Is there any way I can avoid to have duplicate values on COLUMNSTORE tables? (I have a unique ID value for each row)

When I create the table, I can’t use primary keys, and when I create a pipeline or load data, it doesn’t let me use the option of DUPLICATE KEY …

Any work around?

Thanks,

Santiago

1 Like

We are working to enable this feature in the future releases. In the meantime you can create a view that dedups rows in this table

create table t(id int, data text, key(id) using clustered columnstore);
create view dt as select * from t group by id;
insert into t values(1, ‘a’);
insert into t values(1, ‘a’);

select * from dt;

Alternatively, be sure to put a unique ID or GUID on every row. Then you can look for duplicates (ignoring the ID or GUID column) and if you find them, you can delete them with a DELETE statement.

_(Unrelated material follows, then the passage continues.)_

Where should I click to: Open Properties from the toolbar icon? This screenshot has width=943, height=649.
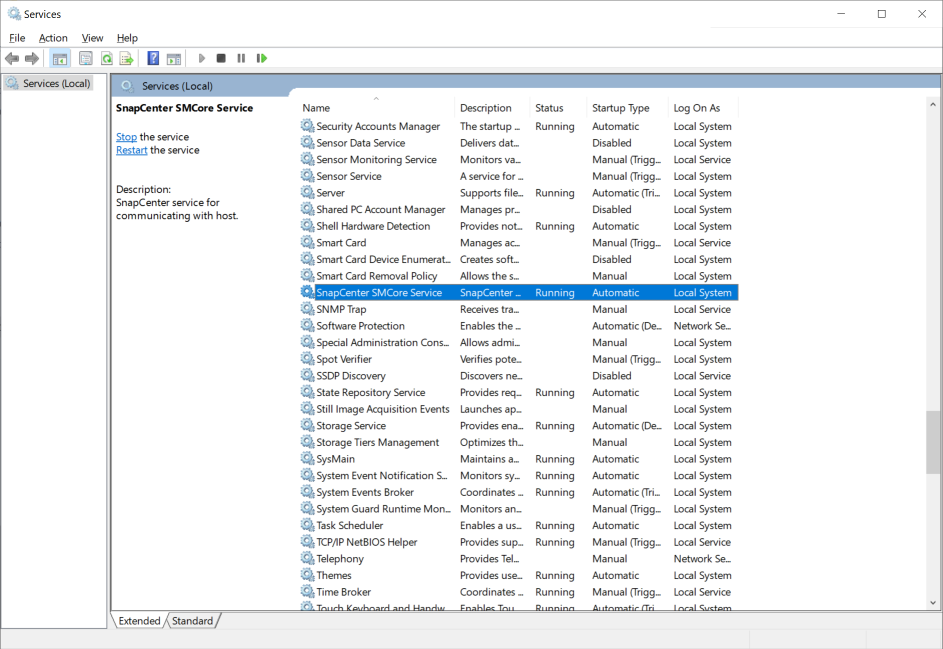86,59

Or stage the data through a row store table to remove duplicates there, then after that, move to a columnstore table.

Hello. I have a follow-up question regarding your solution. Could you please describe the deduplication behavior of “select * from t group by id;”? If there are multiple records with the same key (id) but different non-key fields (data), which record will be returned? Will it be the same record every time, or is there a way to ensure that it is using some kind of sort? For example, “insert t values(1, ‘b’);” It appears to be whatever record is inserted first, although I’d guess that it’s non-deterministic and depends on which leaf finishes first.

You’re right, the results are not guaranteed, and so using a query like that is not recommended in general because the results are not well-defined.

An approach using window functions that ensures it returns a deterministic value based on ordering is:

select * from (select *, row_number() over (partition by id order by columns_to_order_by) as rn from t) v where rn = 1

Assuming you have a timestamp that will show which record is new:

DELETE t1 FROM table t1 INNER JOIN table t2 on t1.id = t2.id AND t1.Timestamp < t2.Timestamp

That will delete everything from the table except the latest record for each Id.

Create a staging table to do this in - then have a procedure to run the dedupe, then move it to the long term table

DELETE from target t WHERE t.Id in (SELECT Id FROM staging);
INSERT INTO target SELECT DISTINCT * FROM staging;
TRUNCATE staging;

Everything gets moved over to the target table with no duplicates for end users. I tested this process yesterday joining 450mm rows onto itself to dedupe down to 215, then compare and delete/insert/truncate. It took about 1 minute on a low powered cluster and only used 18gb of memory to process.

2 Likes

We added support for unique single-column keys for columnstore tables in 7.1, about a year ago. We’re adding support for multi-column unique keys in 7.5, still on track to ship around the end of July. Upserts are also supported.

These mitigate the need to remove duplicates, in some cases, since you’ll never have any.

1 Like